Hi, yes, I’m back, I’m still here, life happens – is happening – at breakneck speed, but I have something (someone) important to write about and it can’t wait. I’ve got to tell you about Di.
I’ve loved Jeanette and Nelson for a long time. I was fifteen when I discovered them, or thereabouts – back in the days of dial-up AOL and a shared family computer with parental settings for the number of hours my brother and I were allowed to access the internet. This was right around getting my learner’s permit, my first cell phone (a navy Nokia with the pull-up antenna, am I dating myself yet?) — I graduated high school in 2004. I’ll be 35 on Friday. I don’t talk to most of the people I went to high school with, but I’m still connected to several friends that I met while I was that age. One of them is my age, and, coincidentally, was in the room the first time I saw Jeanette and Nelson (in Maytime), it was in fact her taped-off-TCM VHS tape that had flown with her up from Florida on one of our many crazed Old Hollywood BFFs weeks that are more memorable than most of the rest of that time in my life. We are still friends, still text, still visit, I mean, hell, she sent me a story on Instagram this very morning.
One of the other friends from that era is Di.
Di left us early in the morning of September sixth. We found out early yesterday. Today, we’ve been given permission to share the news among the groups. Today, I’m going to stop what I’m doing and reflect on a long and wonderful friendship.

# Required task 1
List every personal name that appears in the post about Di.
# Required task 2
In the post about Di, rename "friendship" as "companionship" and give the passage starting with "One of the other" and going on through "and wonderful friendship.".
None of the data that comes next is needed.

# Dataset section

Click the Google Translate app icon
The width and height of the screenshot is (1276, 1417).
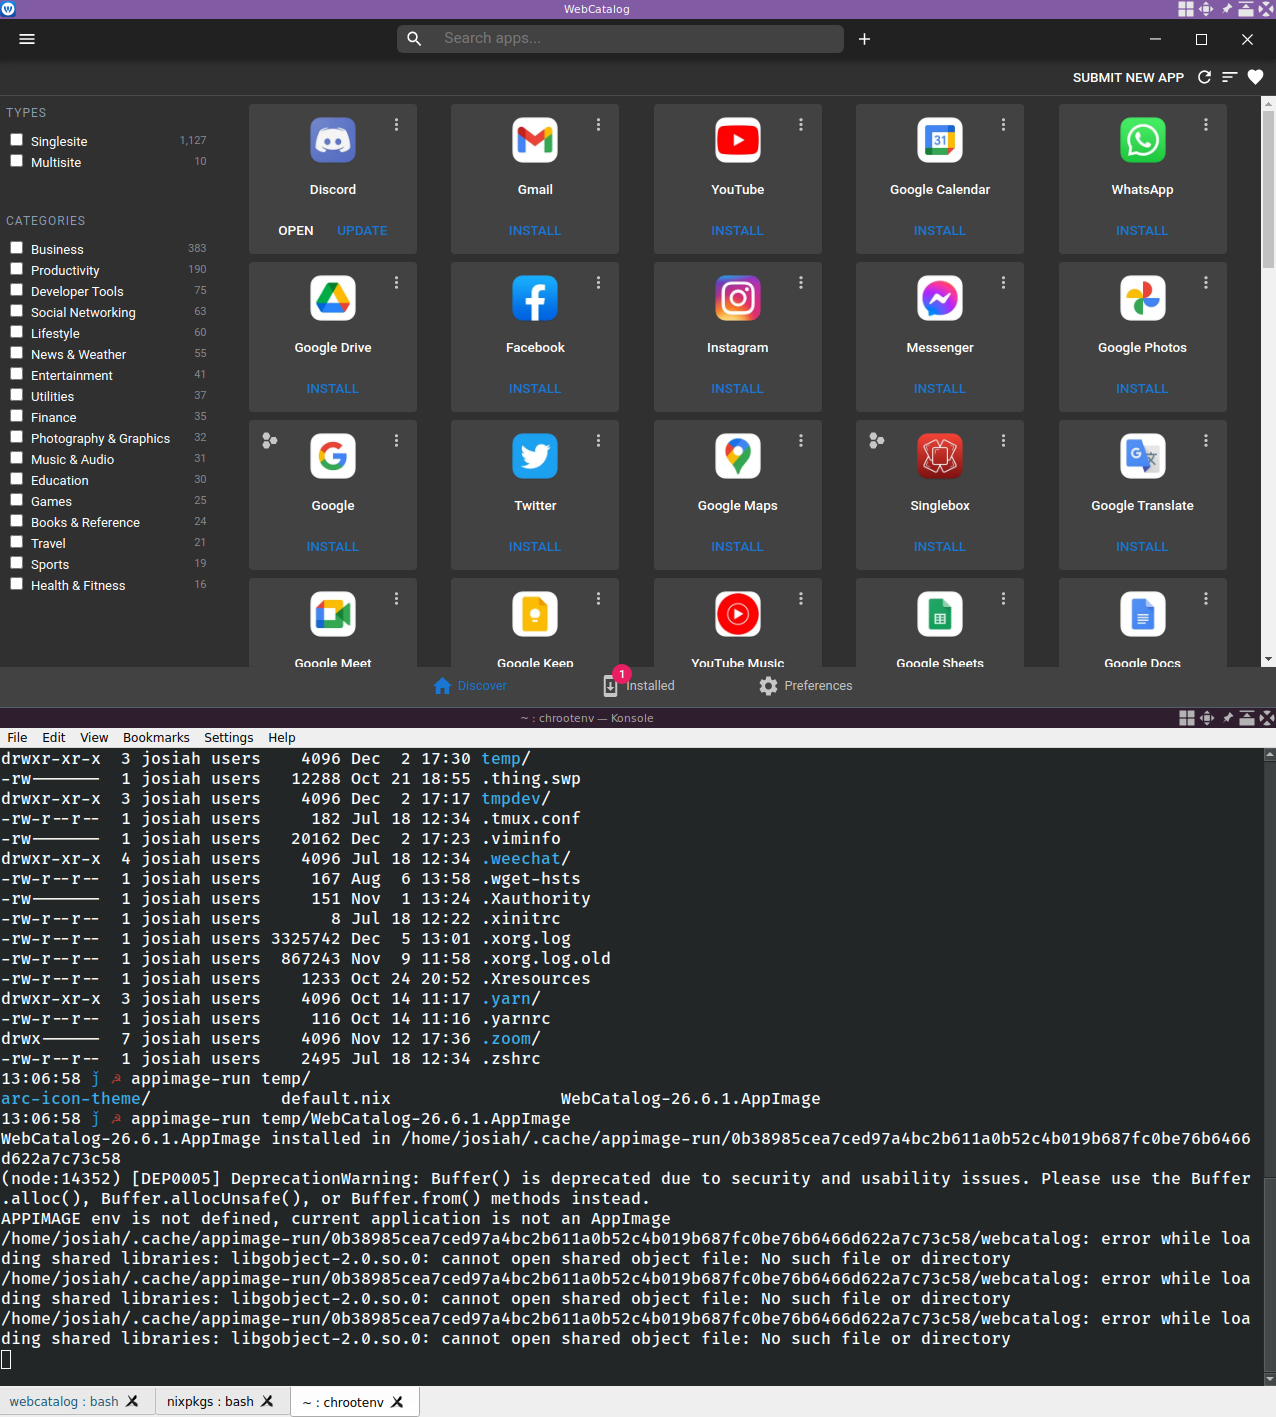(1142, 456)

# Output 1
Di, Jeanette, Nelson

# Output 2
One of the other friends from that era is Di.
Di left us early in the morning of September sixth. We found out early yesterday. Today, we’ve been given permission to share the news among the groups. Today, I’m going to stop what I’m doing and reflect on a long and wonderful companionship.